# Task
Could you return the data below exactly as it appears?

# Data listing
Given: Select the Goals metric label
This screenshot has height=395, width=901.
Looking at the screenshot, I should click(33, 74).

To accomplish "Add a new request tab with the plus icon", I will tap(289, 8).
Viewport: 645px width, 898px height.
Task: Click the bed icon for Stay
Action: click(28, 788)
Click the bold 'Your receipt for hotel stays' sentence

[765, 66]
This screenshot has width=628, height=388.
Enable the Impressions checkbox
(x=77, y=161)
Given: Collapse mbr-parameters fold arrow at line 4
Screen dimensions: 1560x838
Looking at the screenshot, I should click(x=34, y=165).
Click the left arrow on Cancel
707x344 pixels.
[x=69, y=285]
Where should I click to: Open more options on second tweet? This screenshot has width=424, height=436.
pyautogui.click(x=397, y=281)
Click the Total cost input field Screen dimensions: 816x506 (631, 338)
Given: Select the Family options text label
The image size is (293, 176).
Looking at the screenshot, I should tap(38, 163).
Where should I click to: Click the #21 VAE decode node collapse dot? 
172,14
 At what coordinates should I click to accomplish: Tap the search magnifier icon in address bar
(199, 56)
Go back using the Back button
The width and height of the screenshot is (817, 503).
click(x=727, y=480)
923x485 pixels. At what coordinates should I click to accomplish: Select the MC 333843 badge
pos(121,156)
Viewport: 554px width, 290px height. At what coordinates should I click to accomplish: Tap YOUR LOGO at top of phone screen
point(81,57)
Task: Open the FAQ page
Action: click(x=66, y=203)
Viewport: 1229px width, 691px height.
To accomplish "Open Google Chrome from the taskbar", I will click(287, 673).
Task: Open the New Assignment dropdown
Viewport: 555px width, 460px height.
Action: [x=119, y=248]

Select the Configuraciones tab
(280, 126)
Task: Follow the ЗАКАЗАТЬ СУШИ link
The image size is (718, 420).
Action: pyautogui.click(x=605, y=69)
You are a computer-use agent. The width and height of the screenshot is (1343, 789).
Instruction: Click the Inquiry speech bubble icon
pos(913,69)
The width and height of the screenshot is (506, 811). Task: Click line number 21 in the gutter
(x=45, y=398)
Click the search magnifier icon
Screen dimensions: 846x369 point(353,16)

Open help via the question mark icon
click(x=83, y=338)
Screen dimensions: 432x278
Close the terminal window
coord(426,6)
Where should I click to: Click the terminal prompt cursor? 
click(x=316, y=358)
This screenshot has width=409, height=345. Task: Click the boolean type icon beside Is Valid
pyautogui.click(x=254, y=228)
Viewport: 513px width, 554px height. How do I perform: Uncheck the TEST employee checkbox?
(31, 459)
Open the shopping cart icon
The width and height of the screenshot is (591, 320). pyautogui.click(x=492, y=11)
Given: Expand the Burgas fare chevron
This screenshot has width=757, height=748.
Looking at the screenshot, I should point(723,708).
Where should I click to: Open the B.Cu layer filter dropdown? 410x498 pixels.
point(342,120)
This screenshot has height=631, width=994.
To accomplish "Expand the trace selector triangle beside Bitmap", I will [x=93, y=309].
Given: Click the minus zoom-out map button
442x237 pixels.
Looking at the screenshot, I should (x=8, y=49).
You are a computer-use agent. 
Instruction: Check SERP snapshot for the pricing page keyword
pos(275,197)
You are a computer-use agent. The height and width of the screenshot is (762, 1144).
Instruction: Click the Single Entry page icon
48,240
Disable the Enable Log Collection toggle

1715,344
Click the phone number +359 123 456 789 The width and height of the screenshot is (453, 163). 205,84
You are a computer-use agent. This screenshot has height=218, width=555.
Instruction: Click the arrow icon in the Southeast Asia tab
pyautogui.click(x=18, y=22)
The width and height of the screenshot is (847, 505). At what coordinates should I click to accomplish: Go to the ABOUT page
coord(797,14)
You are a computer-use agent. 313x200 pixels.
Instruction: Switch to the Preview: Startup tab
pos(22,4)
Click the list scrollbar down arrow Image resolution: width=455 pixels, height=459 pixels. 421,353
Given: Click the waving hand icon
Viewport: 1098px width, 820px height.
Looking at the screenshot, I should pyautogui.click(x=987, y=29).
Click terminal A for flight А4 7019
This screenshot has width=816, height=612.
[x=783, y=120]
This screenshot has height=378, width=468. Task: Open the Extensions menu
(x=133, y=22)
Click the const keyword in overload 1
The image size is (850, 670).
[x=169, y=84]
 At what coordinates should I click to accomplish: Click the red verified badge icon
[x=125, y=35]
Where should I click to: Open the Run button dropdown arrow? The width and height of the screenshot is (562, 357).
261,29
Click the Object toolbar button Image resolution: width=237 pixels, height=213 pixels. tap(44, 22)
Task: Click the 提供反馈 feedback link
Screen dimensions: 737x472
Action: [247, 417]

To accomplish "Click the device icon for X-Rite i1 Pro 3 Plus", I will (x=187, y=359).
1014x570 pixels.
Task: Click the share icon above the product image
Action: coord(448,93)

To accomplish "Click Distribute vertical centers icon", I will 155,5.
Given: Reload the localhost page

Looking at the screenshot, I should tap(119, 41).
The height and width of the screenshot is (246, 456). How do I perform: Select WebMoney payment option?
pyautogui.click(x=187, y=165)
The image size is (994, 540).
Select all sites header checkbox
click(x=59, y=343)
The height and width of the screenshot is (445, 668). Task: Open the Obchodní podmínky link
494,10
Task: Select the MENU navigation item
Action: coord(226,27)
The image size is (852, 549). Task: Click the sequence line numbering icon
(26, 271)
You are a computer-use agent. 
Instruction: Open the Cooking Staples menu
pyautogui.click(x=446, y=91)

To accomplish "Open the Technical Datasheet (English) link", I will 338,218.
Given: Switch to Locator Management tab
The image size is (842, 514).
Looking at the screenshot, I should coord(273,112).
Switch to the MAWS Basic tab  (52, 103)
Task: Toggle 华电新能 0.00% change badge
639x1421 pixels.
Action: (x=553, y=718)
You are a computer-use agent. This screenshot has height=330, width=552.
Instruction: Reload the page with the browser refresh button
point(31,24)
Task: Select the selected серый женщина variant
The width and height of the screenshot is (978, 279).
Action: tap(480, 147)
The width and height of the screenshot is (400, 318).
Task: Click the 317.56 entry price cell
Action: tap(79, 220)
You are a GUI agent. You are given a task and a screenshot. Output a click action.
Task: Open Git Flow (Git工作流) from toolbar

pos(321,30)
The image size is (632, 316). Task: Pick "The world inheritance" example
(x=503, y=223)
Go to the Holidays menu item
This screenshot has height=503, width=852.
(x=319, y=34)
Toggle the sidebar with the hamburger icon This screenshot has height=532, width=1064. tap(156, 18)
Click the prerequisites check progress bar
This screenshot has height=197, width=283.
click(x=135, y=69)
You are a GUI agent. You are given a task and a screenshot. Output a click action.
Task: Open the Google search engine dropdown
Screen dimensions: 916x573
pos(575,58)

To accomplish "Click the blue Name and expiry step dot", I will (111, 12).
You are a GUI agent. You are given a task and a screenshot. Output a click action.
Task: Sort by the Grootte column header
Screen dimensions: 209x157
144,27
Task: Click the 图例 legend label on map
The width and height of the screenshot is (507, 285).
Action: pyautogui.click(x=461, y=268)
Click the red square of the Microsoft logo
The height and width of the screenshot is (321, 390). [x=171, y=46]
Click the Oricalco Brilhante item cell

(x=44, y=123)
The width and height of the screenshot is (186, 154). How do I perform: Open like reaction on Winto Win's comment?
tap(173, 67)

# Final answer
Given: Select the Goals metric label
This screenshot has height=395, width=901.
Looking at the screenshot, I should click(33, 74).

To accomplish "Add a new request tab with the plus icon", I will tap(289, 8).
Viewport: 645px width, 898px height.
Task: Click the bed icon for Stay
Action: click(28, 788)
Click the bold 'Your receipt for hotel stays' sentence

[765, 66]
This screenshot has width=628, height=388.
Enable the Impressions checkbox
(x=77, y=161)
Given: Collapse mbr-parameters fold arrow at line 4
Screen dimensions: 1560x838
Looking at the screenshot, I should click(x=34, y=165).
Click the left arrow on Cancel
707x344 pixels.
[x=69, y=285]
Where should I click to: Open more options on second tweet? This screenshot has width=424, height=436.
pyautogui.click(x=397, y=281)
Click the Total cost input field Screen dimensions: 816x506 (631, 338)
Given: Select the Family options text label
The image size is (293, 176).
Looking at the screenshot, I should tap(38, 163).
Where should I click to: Click the #21 VAE decode node collapse dot? 
172,14
 At what coordinates should I click to accomplish: Tap the search magnifier icon in address bar
(199, 56)
Go back using the Back button
The width and height of the screenshot is (817, 503).
click(x=727, y=480)
923x485 pixels. At what coordinates should I click to accomplish: Select the MC 333843 badge
pos(121,156)
Viewport: 554px width, 290px height. At what coordinates should I click to accomplish: Tap YOUR LOGO at top of phone screen
point(81,57)
Task: Open the FAQ page
Action: click(x=66, y=203)
Viewport: 1229px width, 691px height.
To accomplish "Open Google Chrome from the taskbar", I will click(287, 673).
Task: Open the New Assignment dropdown
Viewport: 555px width, 460px height.
Action: [x=119, y=248]

Select the Configuraciones tab
(280, 126)
Task: Follow the ЗАКАЗАТЬ СУШИ link
The image size is (718, 420).
Action: pyautogui.click(x=605, y=69)
You are a computer-use agent. The width and height of the screenshot is (1343, 789).
Instruction: Click the Inquiry speech bubble icon
pos(913,69)
The width and height of the screenshot is (506, 811). Task: Click line number 21 in the gutter
(x=45, y=398)
Click the search magnifier icon
Screen dimensions: 846x369 point(353,16)

Open help via the question mark icon
click(x=83, y=338)
Screen dimensions: 432x278
Close the terminal window
coord(426,6)
Where should I click to: Click the terminal prompt cursor? 
click(x=316, y=358)
This screenshot has width=409, height=345. Task: Click the boolean type icon beside Is Valid
pyautogui.click(x=254, y=228)
Viewport: 513px width, 554px height. How do I perform: Uncheck the TEST employee checkbox?
(31, 459)
Open the shopping cart icon
The width and height of the screenshot is (591, 320). pyautogui.click(x=492, y=11)
Given: Expand the Burgas fare chevron
This screenshot has width=757, height=748.
Looking at the screenshot, I should point(723,708).
Where should I click to: Open the B.Cu layer filter dropdown? 410x498 pixels.
point(342,120)
This screenshot has height=631, width=994.
To accomplish "Expand the trace selector triangle beside Bitmap", I will [x=93, y=309].
Given: Click the minus zoom-out map button
442x237 pixels.
Looking at the screenshot, I should (x=8, y=49).
You are a computer-use agent. 
Instruction: Check SERP snapshot for the pricing page keyword
pos(275,197)
You are a computer-use agent. The height and width of the screenshot is (762, 1144).
Instruction: Click the Single Entry page icon
48,240
Disable the Enable Log Collection toggle

1715,344
Click the phone number +359 123 456 789 The width and height of the screenshot is (453, 163). 205,84
You are a computer-use agent. This screenshot has height=218, width=555.
Instruction: Click the arrow icon in the Southeast Asia tab
pyautogui.click(x=18, y=22)
The width and height of the screenshot is (847, 505). At what coordinates should I click to accomplish: Go to the ABOUT page
coord(797,14)
You are a computer-use agent. 313x200 pixels.
Instruction: Switch to the Preview: Startup tab
pos(22,4)
Click the list scrollbar down arrow Image resolution: width=455 pixels, height=459 pixels. 421,353
Given: Click the waving hand icon
Viewport: 1098px width, 820px height.
Looking at the screenshot, I should pyautogui.click(x=987, y=29).
Click terminal A for flight А4 7019
This screenshot has width=816, height=612.
[x=783, y=120]
This screenshot has height=378, width=468. Task: Open the Extensions menu
(x=133, y=22)
Click the const keyword in overload 1
The image size is (850, 670).
[x=169, y=84]
 At what coordinates should I click to accomplish: Click the red verified badge icon
[x=125, y=35]
Where should I click to: Open the Run button dropdown arrow? The width and height of the screenshot is (562, 357).
261,29
Click the Object toolbar button Image resolution: width=237 pixels, height=213 pixels. tap(44, 22)
Task: Click the 提供反馈 feedback link
Screen dimensions: 737x472
Action: [247, 417]

To accomplish "Click the device icon for X-Rite i1 Pro 3 Plus", I will (x=187, y=359).
1014x570 pixels.
Task: Click the share icon above the product image
Action: coord(448,93)

To accomplish "Click Distribute vertical centers icon", I will 155,5.
Given: Reload the localhost page

Looking at the screenshot, I should tap(119, 41).
The height and width of the screenshot is (246, 456). How do I perform: Select WebMoney payment option?
pyautogui.click(x=187, y=165)
The image size is (994, 540).
Select all sites header checkbox
click(x=59, y=343)
The height and width of the screenshot is (445, 668). Task: Open the Obchodní podmínky link
494,10
Task: Select the MENU navigation item
Action: coord(226,27)
The image size is (852, 549). Task: Click the sequence line numbering icon
(26, 271)
You are a computer-use agent. 
Instruction: Open the Cooking Staples menu
pyautogui.click(x=446, y=91)

To accomplish "Open the Technical Datasheet (English) link", I will 338,218.
Given: Switch to Locator Management tab
The image size is (842, 514).
Looking at the screenshot, I should coord(273,112).
Switch to the MAWS Basic tab  (52, 103)
Task: Toggle 华电新能 0.00% change badge
639x1421 pixels.
Action: (x=553, y=718)
You are a computer-use agent. This screenshot has height=330, width=552.
Instruction: Reload the page with the browser refresh button
point(31,24)
Task: Select the selected серый женщина variant
The width and height of the screenshot is (978, 279).
Action: tap(480, 147)
The width and height of the screenshot is (400, 318).
Task: Click the 317.56 entry price cell
Action: tap(79, 220)
You are a GUI agent. You are given a task and a screenshot. Output a click action.
Task: Open Git Flow (Git工作流) from toolbar

pos(321,30)
The image size is (632, 316). Task: Pick "The world inheritance" example
(x=503, y=223)
Go to the Holidays menu item
This screenshot has height=503, width=852.
(x=319, y=34)
Toggle the sidebar with the hamburger icon This screenshot has height=532, width=1064. tap(156, 18)
Click the prerequisites check progress bar
This screenshot has height=197, width=283.
click(x=135, y=69)
You are a GUI agent. You are given a task and a screenshot. Output a click action.
Task: Open the Google search engine dropdown
Screen dimensions: 916x573
pos(575,58)

To accomplish "Click the blue Name and expiry step dot", I will (111, 12).
You are a GUI agent. You are given a task and a screenshot. Output a click action.
Task: Sort by the Grootte column header
Screen dimensions: 209x157
144,27
Task: Click the 图例 legend label on map
The width and height of the screenshot is (507, 285).
Action: pyautogui.click(x=461, y=268)
Click the red square of the Microsoft logo
The height and width of the screenshot is (321, 390). [x=171, y=46]
Click the Oricalco Brilhante item cell

(x=44, y=123)
The width and height of the screenshot is (186, 154). How do I perform: Open like reaction on Winto Win's comment?
tap(173, 67)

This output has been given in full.